Wouldn’t it be great if dental surgery could be performed with enzymes instead of knives?
Some promising steps have been made in that direction. The latest comes from the Technion Institute of Technology in Israel.
Researchers there have created a new surgical technology that uses an ‘enzymatic blade’ instead of a scalpel. They described the results of their work in a recent article in the journal ACS Nano. During orthodontic surgery the new technique eliminated pain and reduced tissue recovery time.
The study was led by Dr. Assaf Zinger and Assistant Professor Avi Schroeder. The technique is based on a novel use of enzymes and nanoparticles to achieve what is typically done with a blade.
In traditional orthodontic surgery, collagen fibers that connect underlying bone to teeth must be cut.
The new procedure softens the fibers instead of cutting them through the release of collagenase, an enzyme that breaks down collagen. Before surgery, the collagenase is placed into liposomes, or manometric vessels.
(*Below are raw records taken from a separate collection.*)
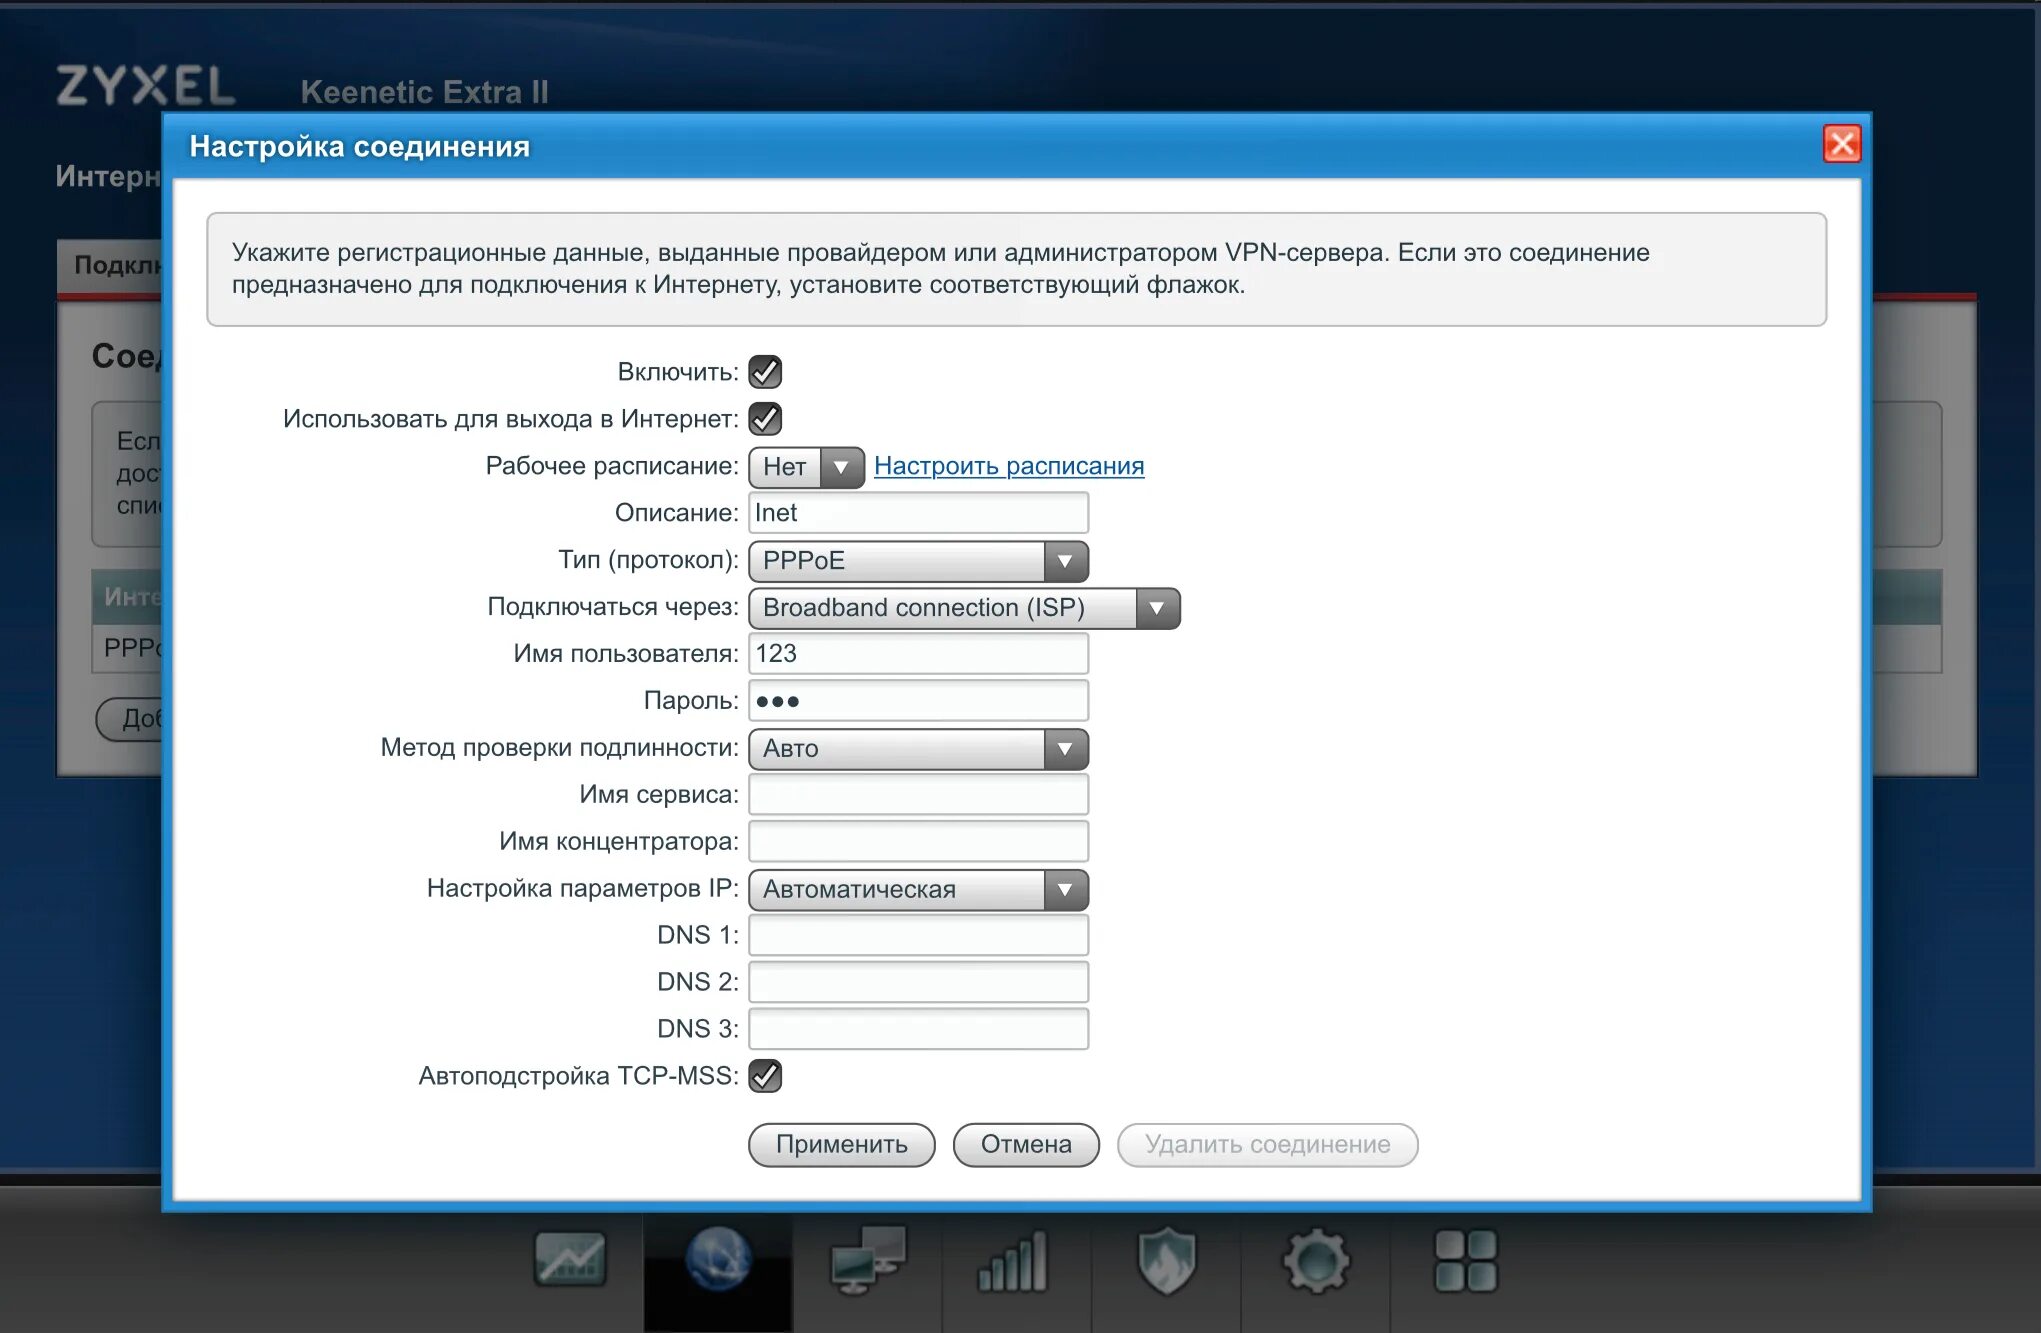
Task: Click the Настроить расписания link
Action: [1008, 466]
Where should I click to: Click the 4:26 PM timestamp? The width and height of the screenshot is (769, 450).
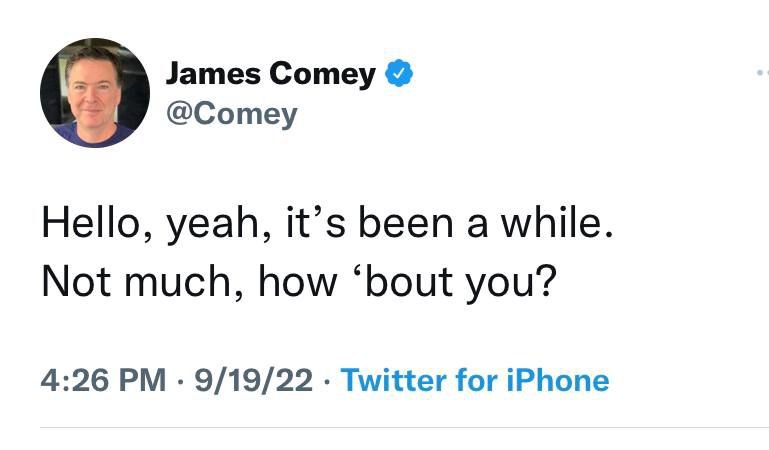[103, 380]
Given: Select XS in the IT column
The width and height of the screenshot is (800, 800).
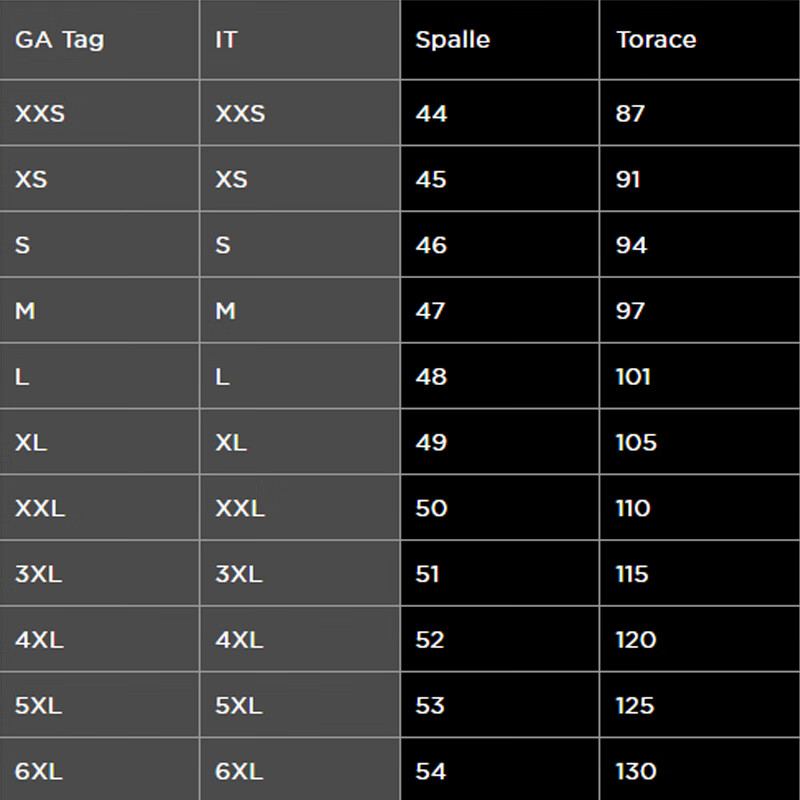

Packaged this way, the collagenase particles are inactive. When the operation begins, doctors apply an ointment to the target tooth, whereupon the collagenase begins to come out of the liposome and soften the collagen fibers. Various tests have been utilized to determine the exact amount of colleganase needed, and to maximize tissue repair.
In trials the scientists compared current standard orthodontic treatment with the new controlled-release system (in conjunction with braces). They found that the new technology lessens the time required for straightening teeth. This means that what now takes two years can be accomplished in a few months, with no surgery and no pain. Researchers predict the procedure may be ready for use on humans in about two years.